Q. I am visiting my daughter in New Zealand for two months during this winter. As a requirement of our household insurance policy with Churchill, we are required to turn off all services – gas, electricity and water. This would disable our burglar alarms and the central heating, risking frozen pipes. MB, by email.
A. A spokesperson for Churchill, a division of the Royal Bank of Scotland, says: “Our unoccupied properties policy is based on a property being permanently unoccupied, such as following a death or when vacating the property, and we require customers to turn off the electricity, gas and oil supplies at the mains, unless it is necessary to maintain central heating. To date we have handled short-term absences of over 30 days on a case by case basis. However, your reader’s case highlights that extended holidays of 30 days or more require a different approach, and we will be reviewing our policy going forwards.” Not withstanding the implied promise of the change in policy conditions, you have understandably decided that the conditions as they currently stand do not make sense. You have accordingly taken out a policy with another insurer, who does not impose these conditions.
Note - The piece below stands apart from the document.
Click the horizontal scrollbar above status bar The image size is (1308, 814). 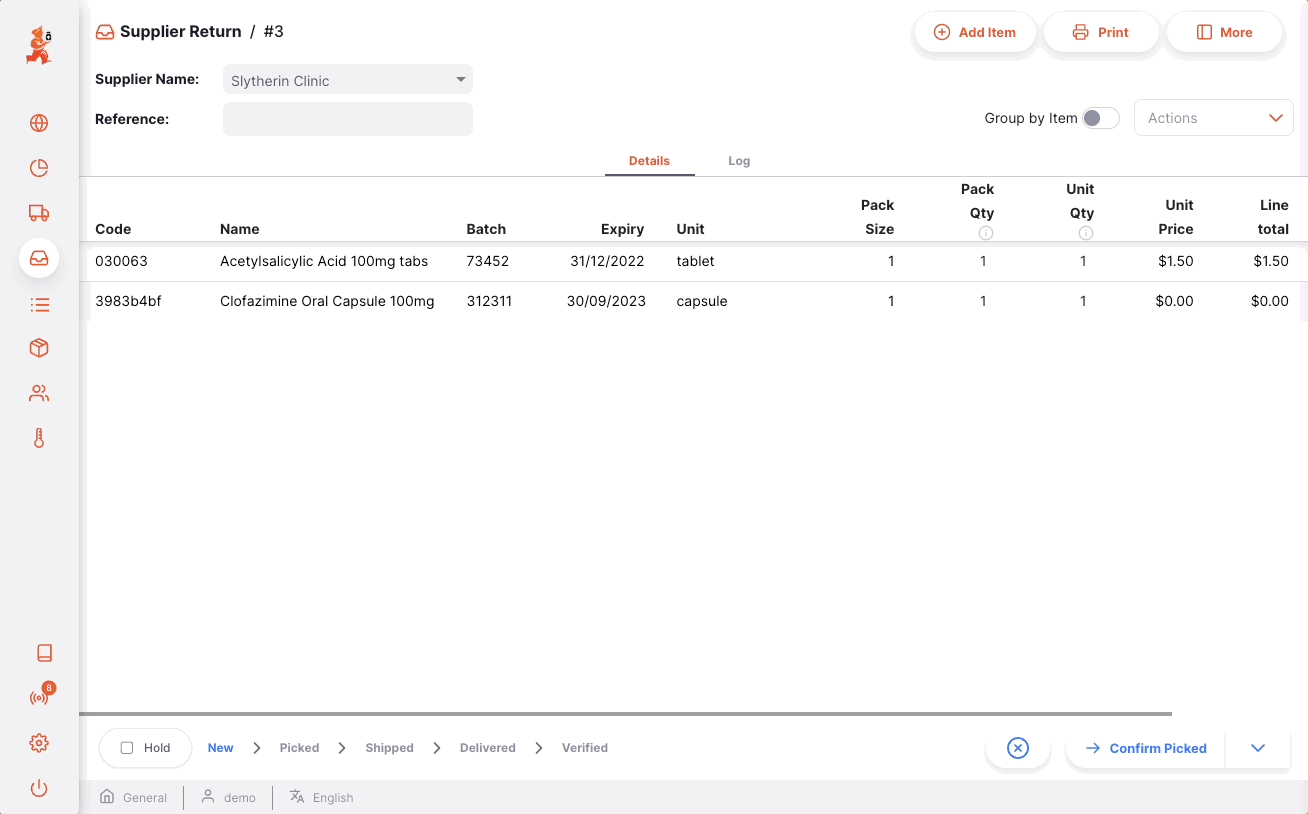click(625, 714)
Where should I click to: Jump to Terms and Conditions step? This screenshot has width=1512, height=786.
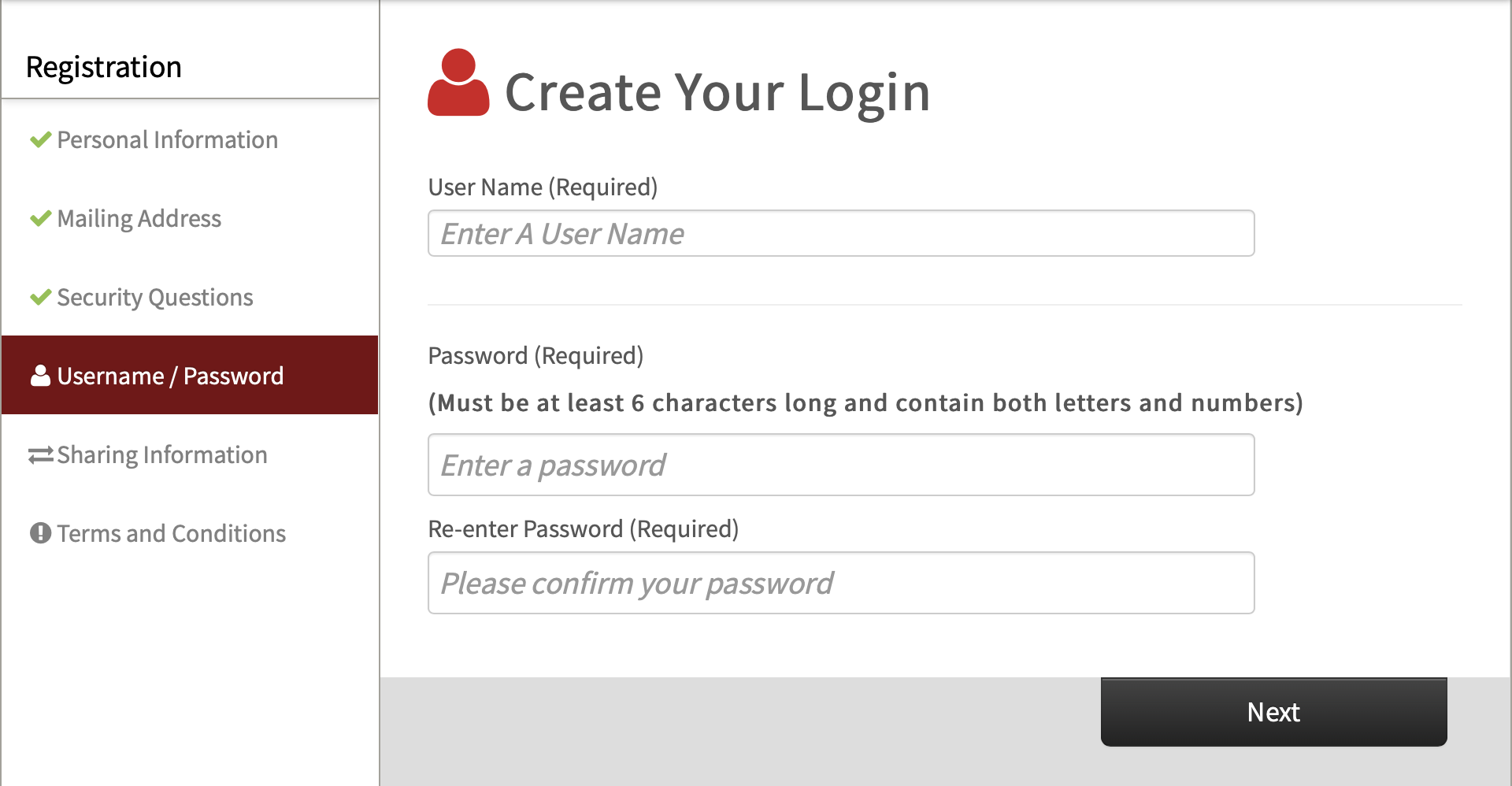172,534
Q. In April  my husband and I travelled in a group of six to Zambia to visit a school we support in Mkushi. When we got to Lusaka to fly home we were unable to do so owing to the volcanic ash. We were stuck in Lusaka for nine days. While BA passengers had their accommodation paid for and were given a daily food allowance, we received nothing from our airline. We flew from Manchester to Amsterdam with KLM and believed that KLM was ‘our airline’ and that it had a duty of care to us. Our flights from Amsterdam to Lusaka, returning to Manchester, were with Kenya Airways. Eventually Kenya Airways gave us a small amount towards three nights’ accommodation, but nothing for food. We were flown back to Heathrow, not Manchester. When we contacted KLM, it told us to contact Air France. In August, Air France told us to contact Kenya Airways. We are £1,300 out of pocket. MW, Melton Mowbray.
A. You contacted us in December and we have been liaising with the airlines regularly ever since. KLM is now owned by Air France, which has an arrangement with Kenya Airways to complete onward transmission to some destinations in Africa. But Air France insists that flights operated by Kenya Airways are not the responsibility of Air France. We have spoken with the European Commission, which explains that its regulations governing compensation for delayed flights affect airlines registered in the EU and flights that originate within the EU. But flights into the EU from outside – such as your cancelled flight – are not governed by EU compensation requirements. In March of this year Kenya Airways offered, as a goodwill gesture, to repay half the cost of your additional accommodation, which it accepted as being £642.29, so you were sent a payment of £321.15. You have argued that this underpays the amount you were promised as it excludes three nights’ accommodation that were accounted for separately. Kenya Airways has declined to pay for this element of your stay as the hotel manager said that this had been paid for by a voucher supplied by the airline. You tell us that in fact you had to purchase the voucher for use at the hotel – though this arrangement completely mystifies us. Despite your explanation, Kenya Airways declines to pay more. A spokeswoman for Kenya Airways says that a colleague, who has since left the airline, had “indicated what he would pay and he paid that. I am not going to be able to open this file again.” This has left you with what you calculate is an outstanding loss of almost £1,000. Kenya Airways stresses that it has no legal obligation to pay this and that the compensation you have received is considerably above what it would normally provide. Your experience underlines the benefits of flying with an EU carrier – and that travellers should check before making a booking exactly which airline they will be flying with and what compensation arrangements are in place. Kenya Airways apologises for the difficulties you suffered from the cancelled flights, but points out that the cancellations were beyond its control.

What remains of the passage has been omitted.